Massively Multiplayer Online (MMO) games till don’t tick everyone’s boxes. Some of us tire too quickly of all those “Hack six boars to pieces and bring back their hearts” quests, while others find the combat – click to target, click to slash, press 3 to throw out a fireball – unrewarding. They’re in need of a rethink.
Wiping the slate clean is what Tabula Rasa (TR) is all about. Designed by Richard Garriott, the man who practically invented the modern computer role-playing-game with Ultima, it swaps World of Warcraft’s dwarves and goblins for a tale of sci-fi conflict, pitching the last remnants of humanity against hostile alien forces. But the key thing TR brings to the genre is real-time combat. Rather than targeting the enemy and using some artificial shotgun burst command, you use the same keyboard and mouse controls you might use in Half-Life 2. Blasting away instantly gives the game a more immediate feel. Meanwhile, the fact your foes – the Bane – arrive from hovering dropships or can be found occupying sensible defensive positions makes the world feel more like a constantly changing battlefield and less like a beastie-battering safari park.

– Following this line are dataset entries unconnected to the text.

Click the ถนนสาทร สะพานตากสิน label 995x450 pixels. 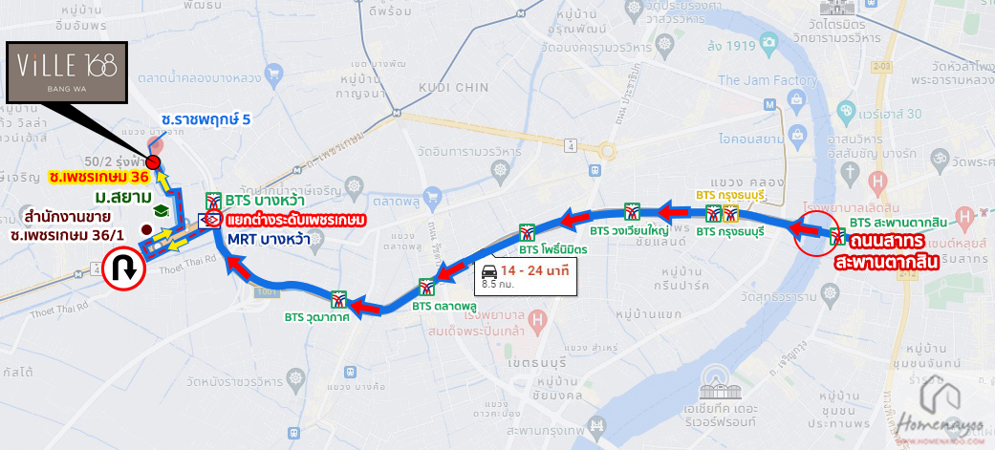(887, 252)
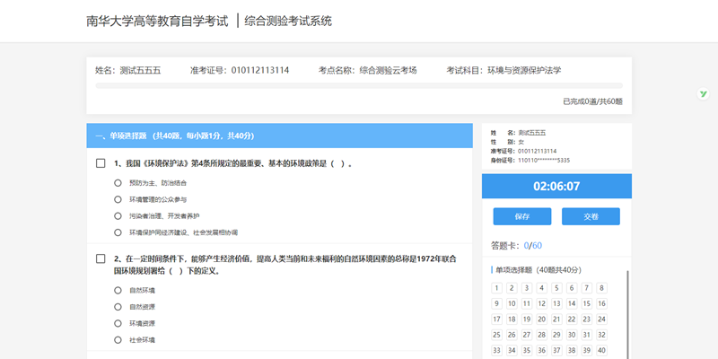
Task: Select option 预防为主、防治结合 for question 1
Action: (x=118, y=182)
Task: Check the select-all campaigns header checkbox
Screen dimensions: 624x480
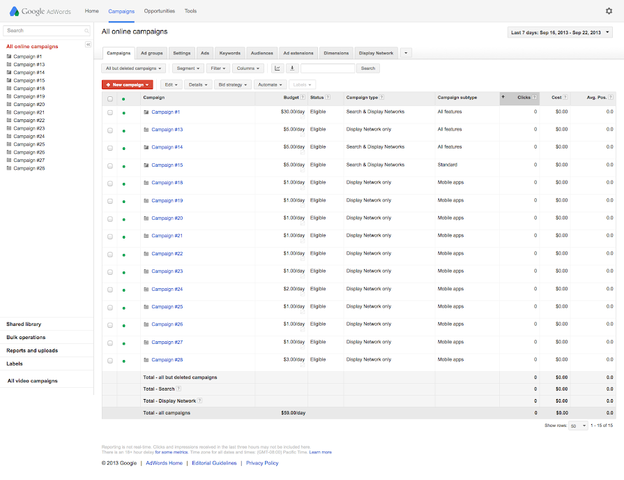Action: click(x=110, y=98)
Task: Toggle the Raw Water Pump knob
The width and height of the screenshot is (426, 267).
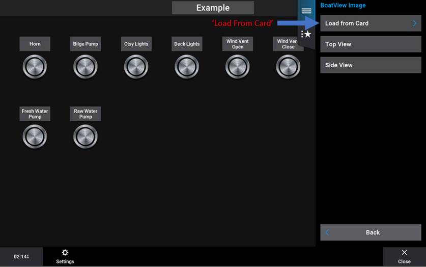Action: (x=86, y=137)
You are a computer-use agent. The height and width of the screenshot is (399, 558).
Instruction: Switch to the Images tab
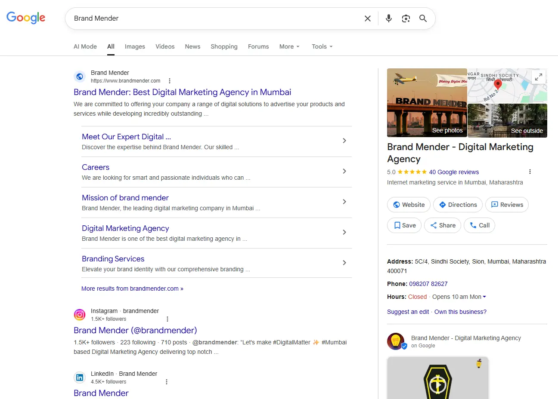pos(135,46)
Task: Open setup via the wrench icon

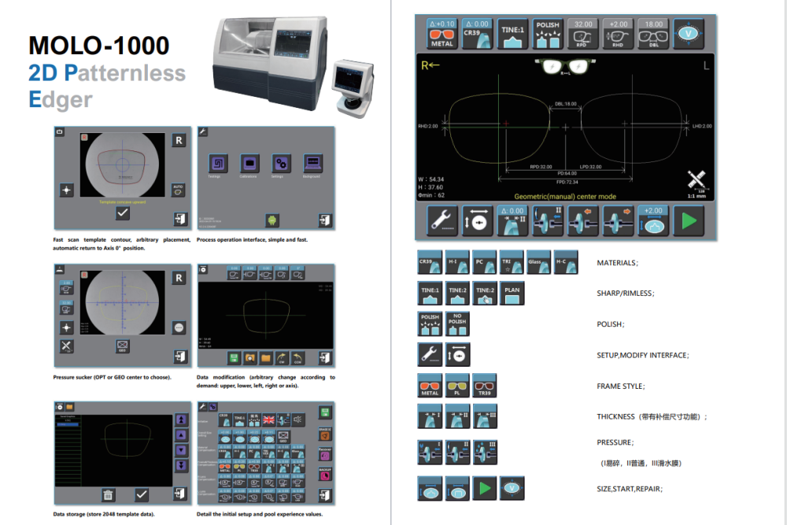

The trappings of a traditional RPG haven’t been abandoned entirely. The right mouse button allows you to use your currently selected ability, which may be a practical skill or a logos power – the game’s equivalent of magic. Shooting and damage are still affected by behind-the-scenes statistics, and character development, weapon and armour upgrades remain the driving motivation. However, where possible, TR tries to make you forget you’re playing an RPG. Instanced quests, where you and a few acquaintances leave the larger world behind and team up to tackle a particular enemy or objective, are preceded by cinematic cut-scenes, while some of the missions cover the same sort of ground you might see in a regular 3D shooter. Why take package X from A to B when you can take out four Bane mortars or infiltrate a sinister research facility?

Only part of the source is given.